_What to produce_
In the records below, find the line holding "Given: Open the text alignment dropdown" and the line holding "Go to next camera page with right arrows". Set down both, with every line between them, exactly.

** Opening Task input block **

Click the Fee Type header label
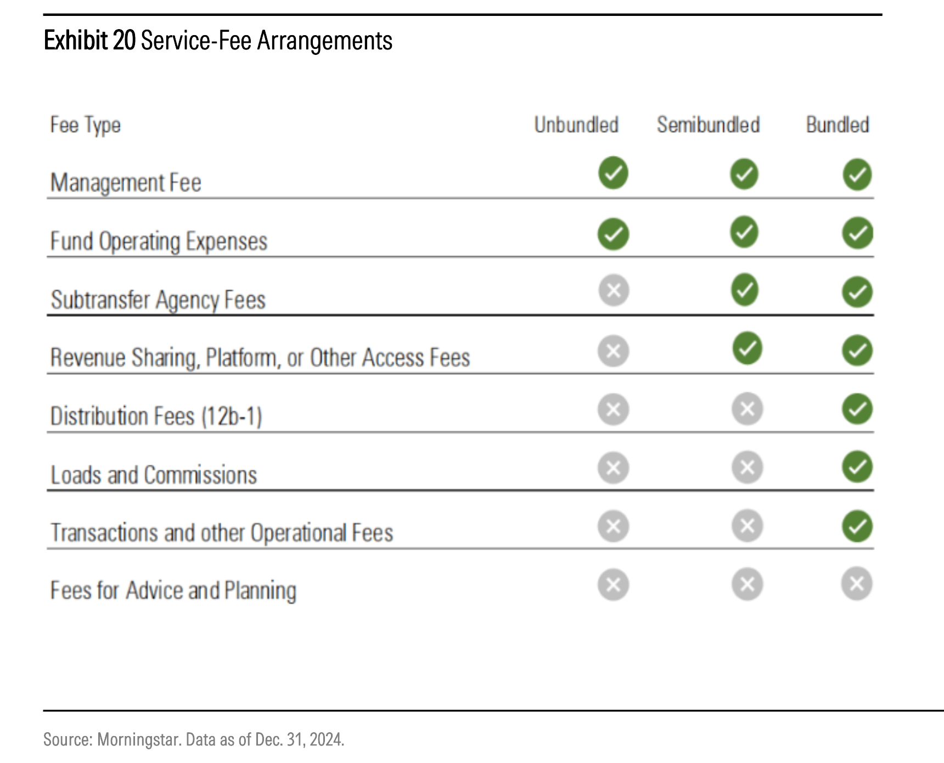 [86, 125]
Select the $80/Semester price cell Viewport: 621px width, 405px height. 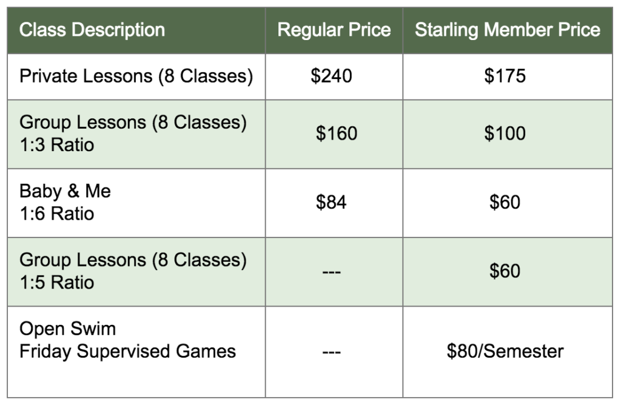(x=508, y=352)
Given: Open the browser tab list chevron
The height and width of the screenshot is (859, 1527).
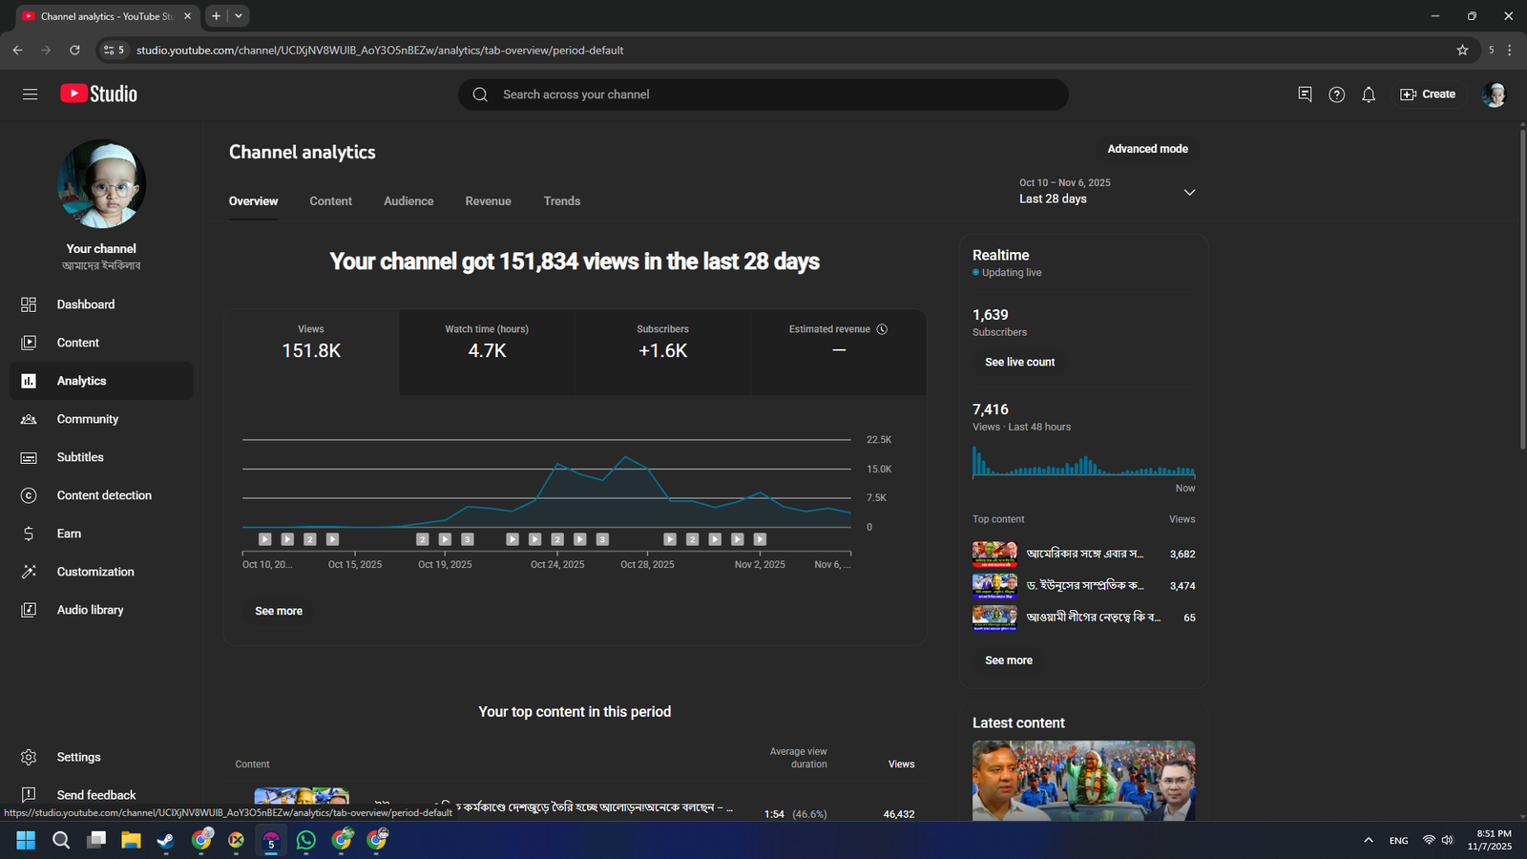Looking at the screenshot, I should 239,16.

** Closing Task input block **
** Opening Task input block **

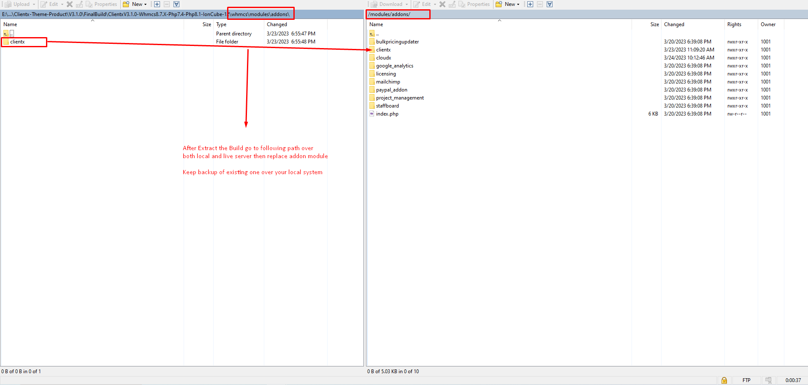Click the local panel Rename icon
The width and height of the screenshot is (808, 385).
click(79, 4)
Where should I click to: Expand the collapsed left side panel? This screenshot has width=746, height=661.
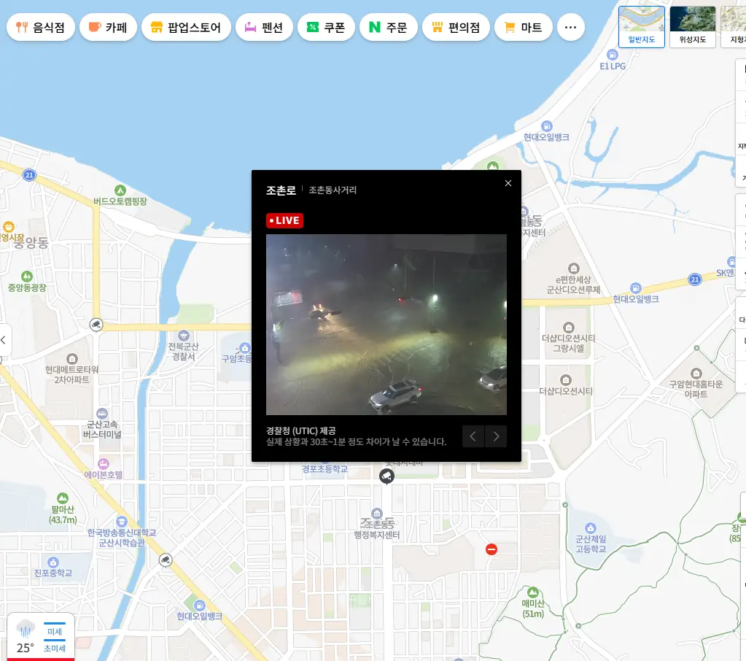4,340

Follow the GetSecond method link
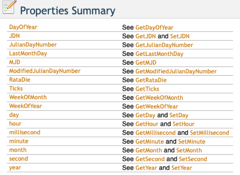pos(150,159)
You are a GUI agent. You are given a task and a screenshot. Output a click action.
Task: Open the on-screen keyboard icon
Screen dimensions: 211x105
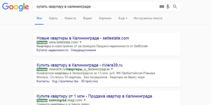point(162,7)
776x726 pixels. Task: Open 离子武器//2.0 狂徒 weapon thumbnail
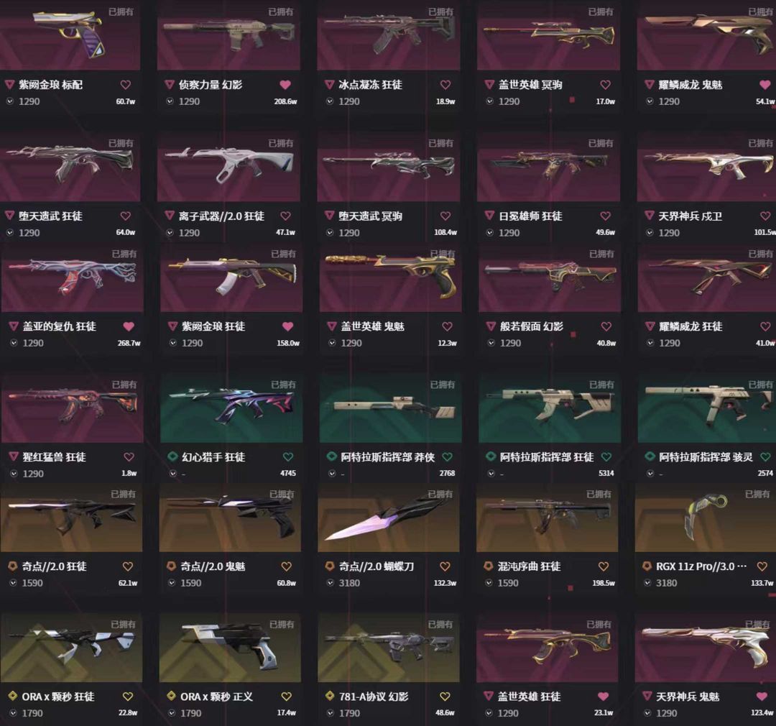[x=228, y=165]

** Closing Task input block **
** Opening Task input block **

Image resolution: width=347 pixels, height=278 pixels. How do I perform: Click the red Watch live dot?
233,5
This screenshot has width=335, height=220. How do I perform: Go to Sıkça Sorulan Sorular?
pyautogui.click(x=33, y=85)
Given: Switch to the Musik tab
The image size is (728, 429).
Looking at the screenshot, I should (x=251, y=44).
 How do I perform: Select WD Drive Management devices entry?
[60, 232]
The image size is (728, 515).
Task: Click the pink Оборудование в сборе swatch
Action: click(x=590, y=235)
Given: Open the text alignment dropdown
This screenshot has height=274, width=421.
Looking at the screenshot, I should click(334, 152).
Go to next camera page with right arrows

** Closing Task input block **

_Expected output_
Given: Open the text alignment dropdown
This screenshot has height=274, width=421.
Looking at the screenshot, I should click(334, 152).
Go to next camera page with right arrows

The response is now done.